Material for this exercise below:

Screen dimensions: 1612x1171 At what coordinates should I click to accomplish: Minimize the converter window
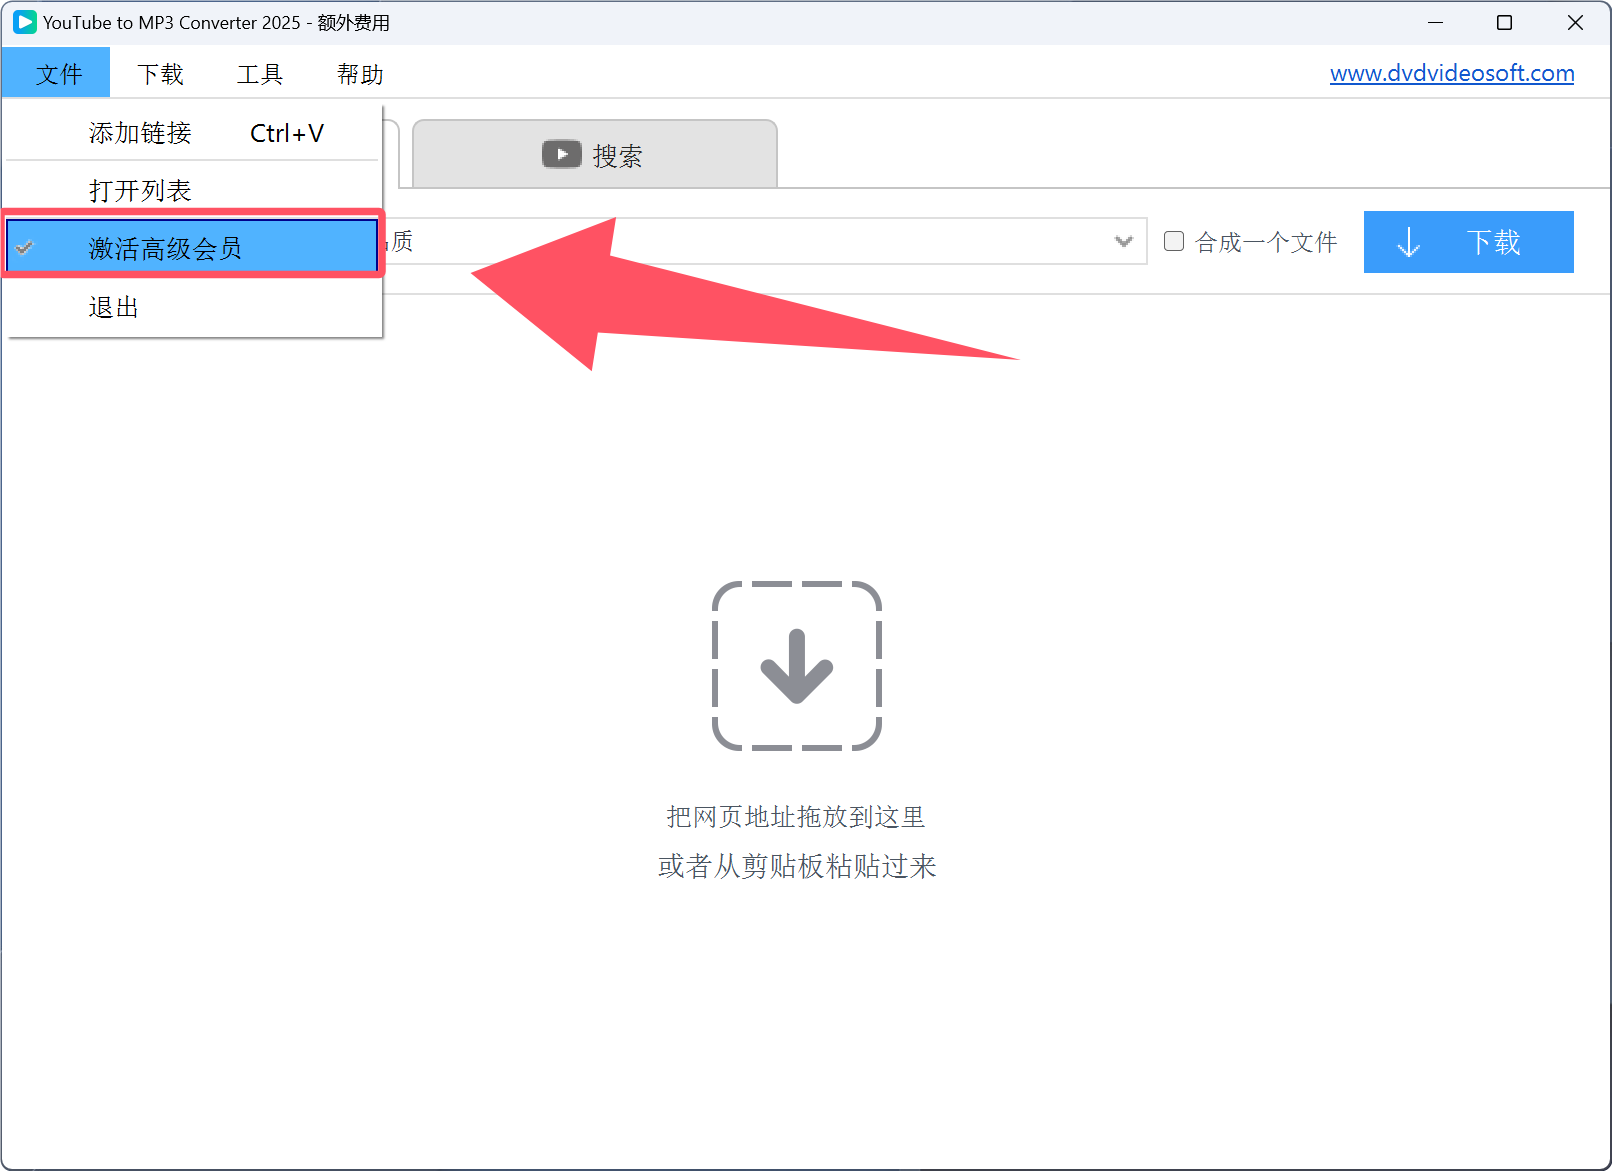[1435, 22]
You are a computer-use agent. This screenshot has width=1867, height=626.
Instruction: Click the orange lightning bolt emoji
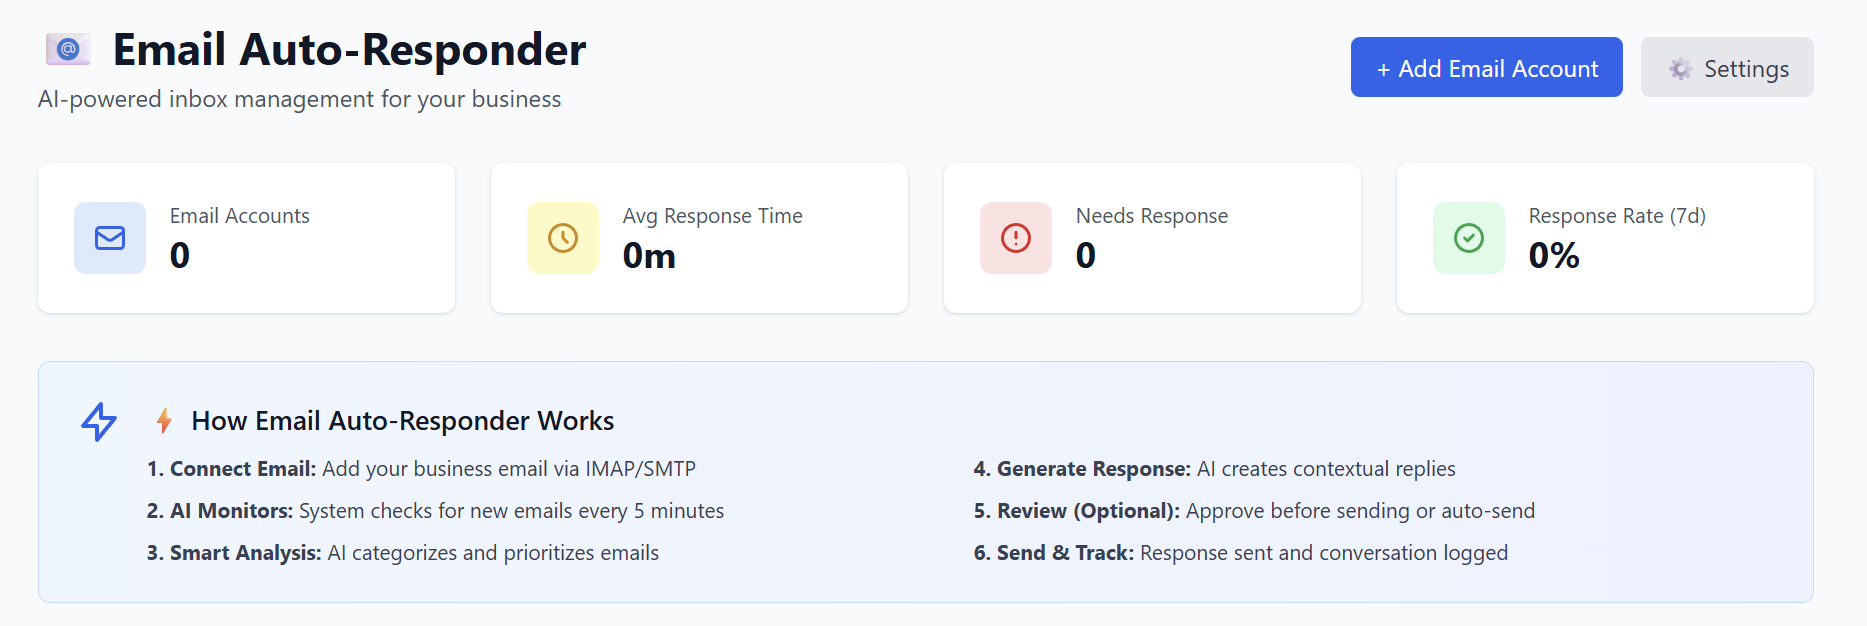click(164, 421)
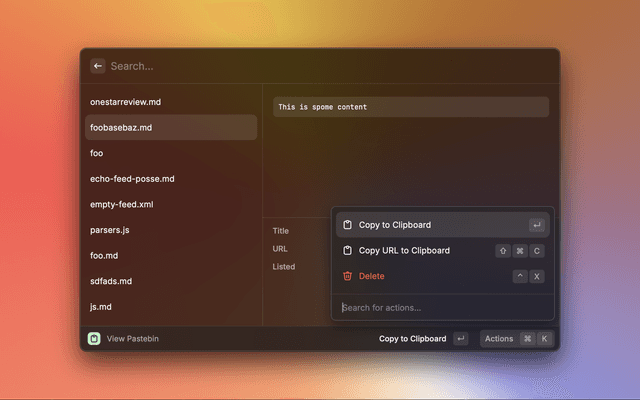The image size is (640, 400).
Task: Click the red trash Delete icon
Action: point(347,276)
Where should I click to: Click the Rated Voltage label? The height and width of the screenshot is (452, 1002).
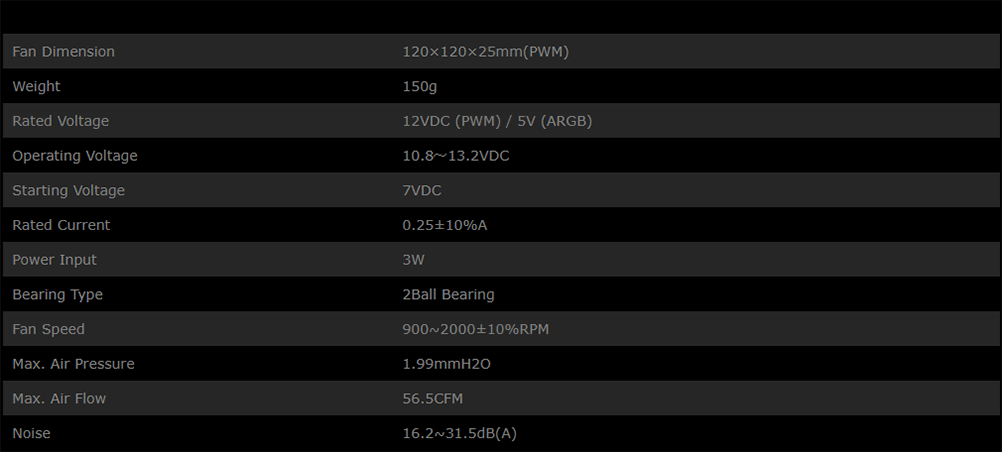pos(60,121)
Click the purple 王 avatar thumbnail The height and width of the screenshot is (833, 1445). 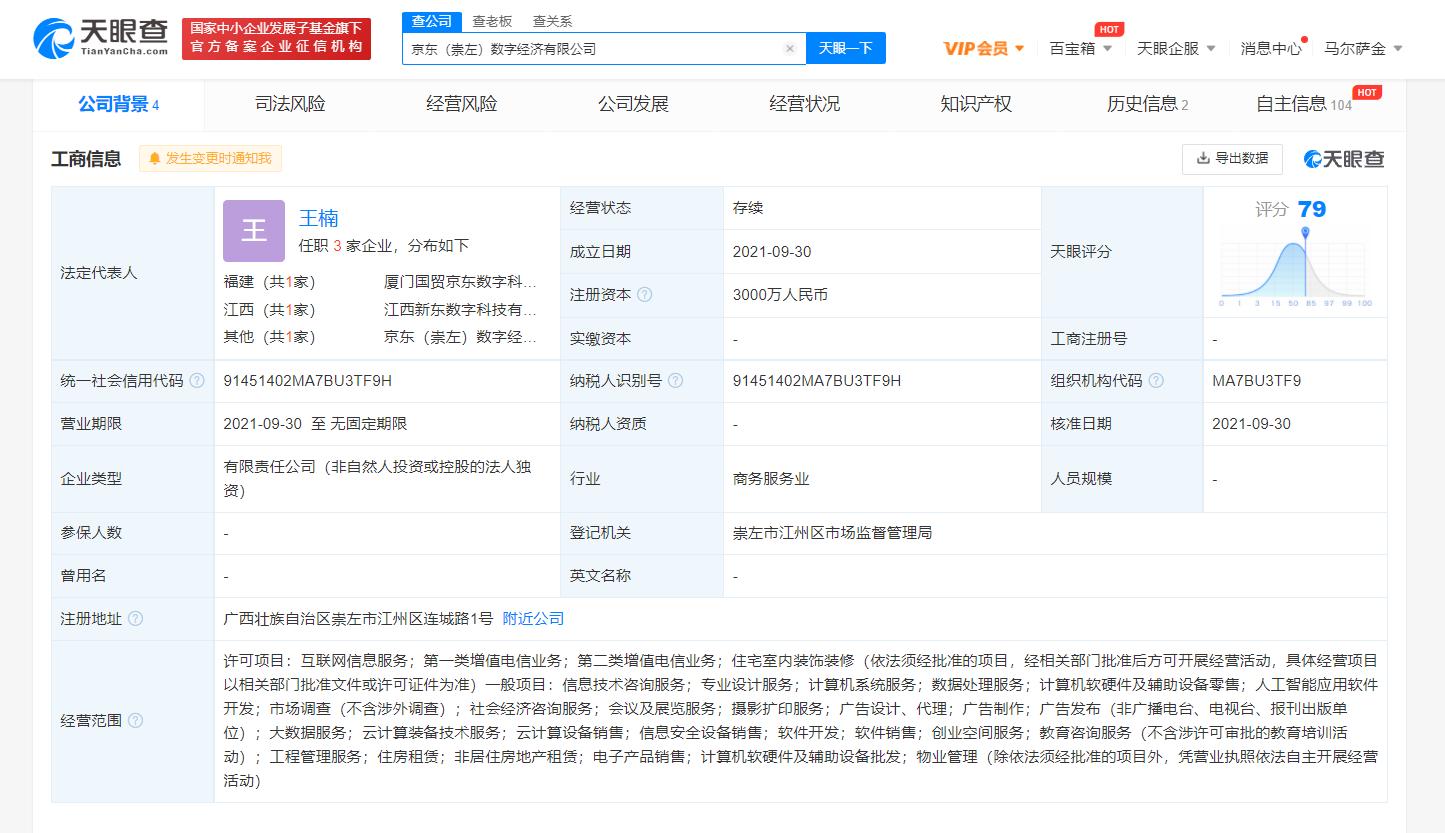[254, 231]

End of Material for this exercise.

Task to carry out.
A word-for-word copy of the lines from the start of the listing through the line containing "You are a computer-use" is the answer. Pictures stay out of it.

Task answer.
Screen dimensions: 1612x1171 At what coordinates should I click to accomplish: Minimize the converter window
[1435, 22]
You are a computer-use agent. This screenshot has width=1867, height=626.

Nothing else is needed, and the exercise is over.